### WHAT TO WORK ON:
Retype each line of the material exactly, please, skipping any picture in it.
BEGIN
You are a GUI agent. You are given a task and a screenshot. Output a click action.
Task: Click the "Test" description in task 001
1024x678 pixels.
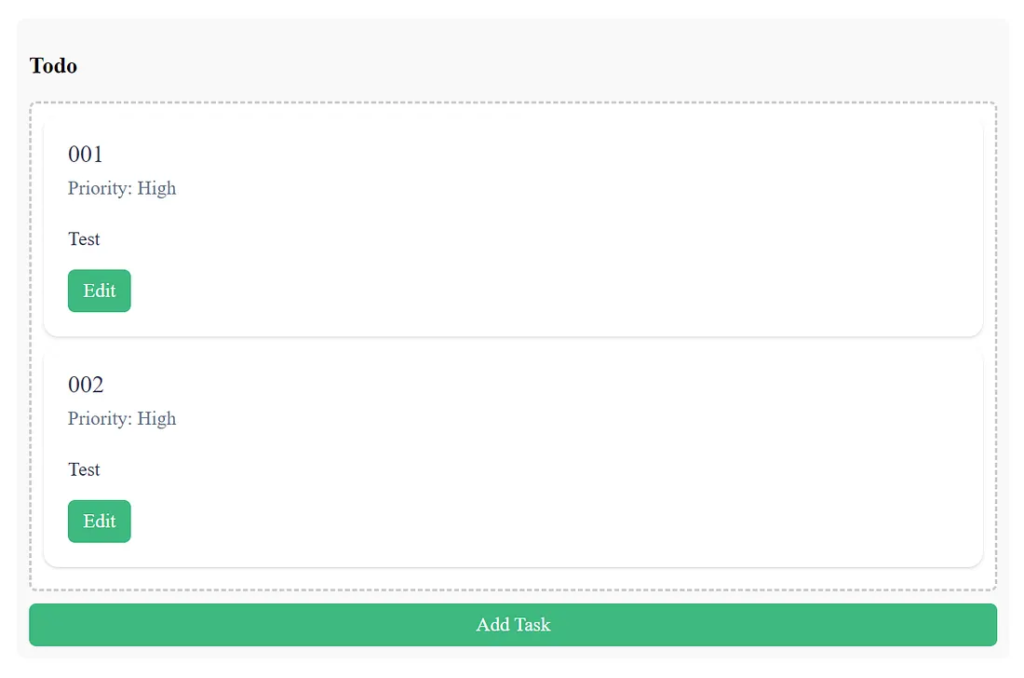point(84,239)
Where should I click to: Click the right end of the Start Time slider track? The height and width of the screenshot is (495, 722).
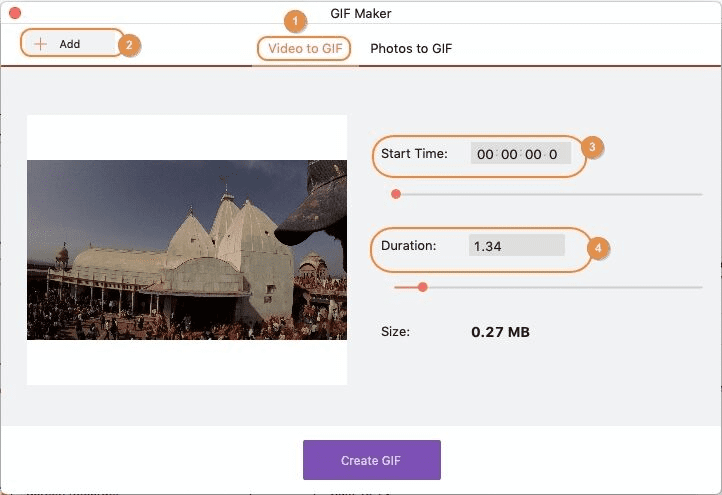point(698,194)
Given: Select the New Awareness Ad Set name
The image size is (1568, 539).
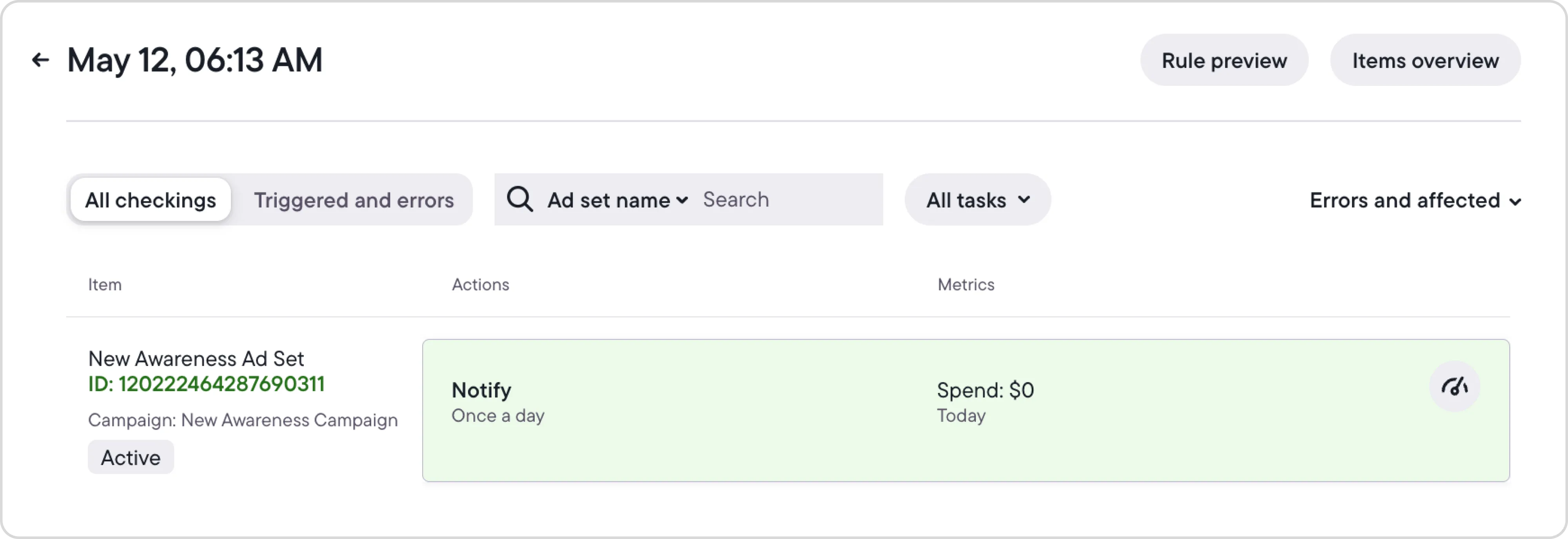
END
### TASK RESULT:
You are a GUI agent. You are given a task and a screenshot. Output a click action.
Task: Click the "Test" description in task 001
1024x678 pixels.
point(84,239)
Where should I click to: Click the right end of the Start Time slider track? The height and width of the screenshot is (495, 722).
point(698,194)
Given: Select the New Awareness Ad Set name
The image size is (1568, 539).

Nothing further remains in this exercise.